## WHAT YOU NEED TO DO
From the entries below, please output exactly the lines starting at the one containing "This App is" and ending at the one containing "patch (474, 723)", both included.

Stored records
[Start of Attachment]
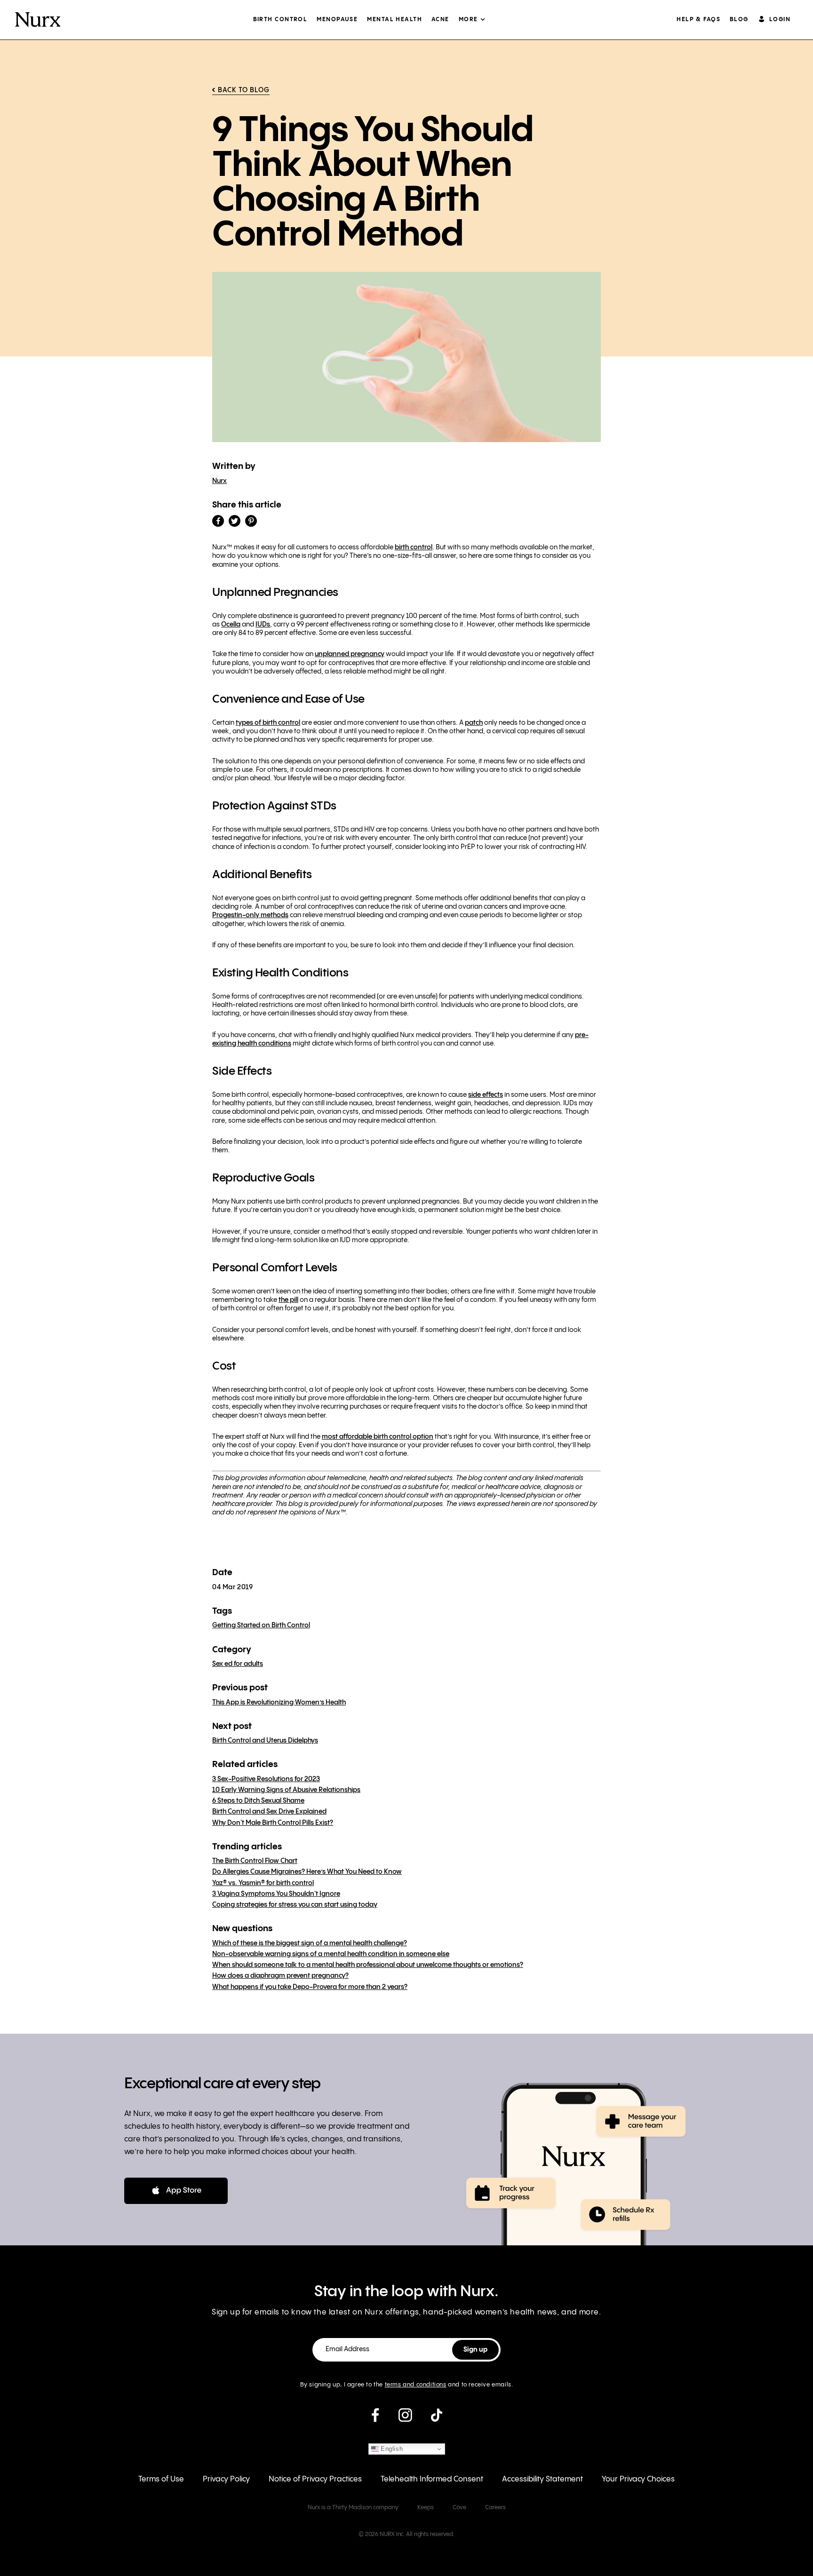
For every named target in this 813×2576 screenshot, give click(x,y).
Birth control (280, 19)
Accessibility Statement (542, 2479)
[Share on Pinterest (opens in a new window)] (251, 520)
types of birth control (268, 723)
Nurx (219, 481)
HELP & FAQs (698, 19)
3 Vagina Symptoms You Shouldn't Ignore (276, 1894)
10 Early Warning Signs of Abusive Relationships (286, 1790)
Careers (495, 2508)
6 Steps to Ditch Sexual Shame (258, 1801)
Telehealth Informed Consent (432, 2479)
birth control (413, 547)
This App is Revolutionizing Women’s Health (279, 1702)
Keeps (425, 2508)
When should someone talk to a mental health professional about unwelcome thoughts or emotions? (367, 1965)
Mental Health (394, 19)
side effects (485, 1095)
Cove (459, 2508)
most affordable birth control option (377, 1437)
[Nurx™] (38, 19)
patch (474, 723)
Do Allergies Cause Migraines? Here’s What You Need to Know (307, 1872)
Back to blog (244, 90)
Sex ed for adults (237, 1664)
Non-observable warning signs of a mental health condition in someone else (330, 1954)
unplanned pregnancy (349, 654)
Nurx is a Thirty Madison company (353, 2508)
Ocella (230, 624)
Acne (440, 19)
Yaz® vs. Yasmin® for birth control (263, 1883)
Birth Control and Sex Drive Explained (269, 1811)
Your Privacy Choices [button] (638, 2479)
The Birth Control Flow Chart (254, 1861)
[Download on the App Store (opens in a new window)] (176, 2191)
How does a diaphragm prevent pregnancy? (280, 1976)
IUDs (262, 624)
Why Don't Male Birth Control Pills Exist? (272, 1823)
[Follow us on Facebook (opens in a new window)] (375, 2419)
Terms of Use (161, 2479)
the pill (288, 1300)
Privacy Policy (226, 2479)
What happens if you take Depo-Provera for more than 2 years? (309, 1987)
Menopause (337, 19)
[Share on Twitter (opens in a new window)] (234, 520)
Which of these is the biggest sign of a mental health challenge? (309, 1943)
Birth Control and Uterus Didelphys (265, 1740)
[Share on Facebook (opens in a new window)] (218, 520)
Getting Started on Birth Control (261, 1625)
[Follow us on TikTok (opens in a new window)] (436, 2419)
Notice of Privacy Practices (315, 2479)
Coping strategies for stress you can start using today (294, 1905)
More (468, 19)
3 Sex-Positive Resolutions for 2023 (266, 1779)
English (391, 2448)
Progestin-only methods (250, 915)
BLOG (739, 19)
[End of Attachment]
## TASK ANSWER
This App is Revolutionizing Women’s Health (279, 1702)
Keeps (425, 2508)
When should someone talk to a mental health professional about unwelcome thoughts or emotions? (367, 1965)
Mental Health (394, 19)
side effects (485, 1095)
Cove (459, 2508)
most affordable birth control option (377, 1437)
[Nurx™] (38, 19)
patch (474, 723)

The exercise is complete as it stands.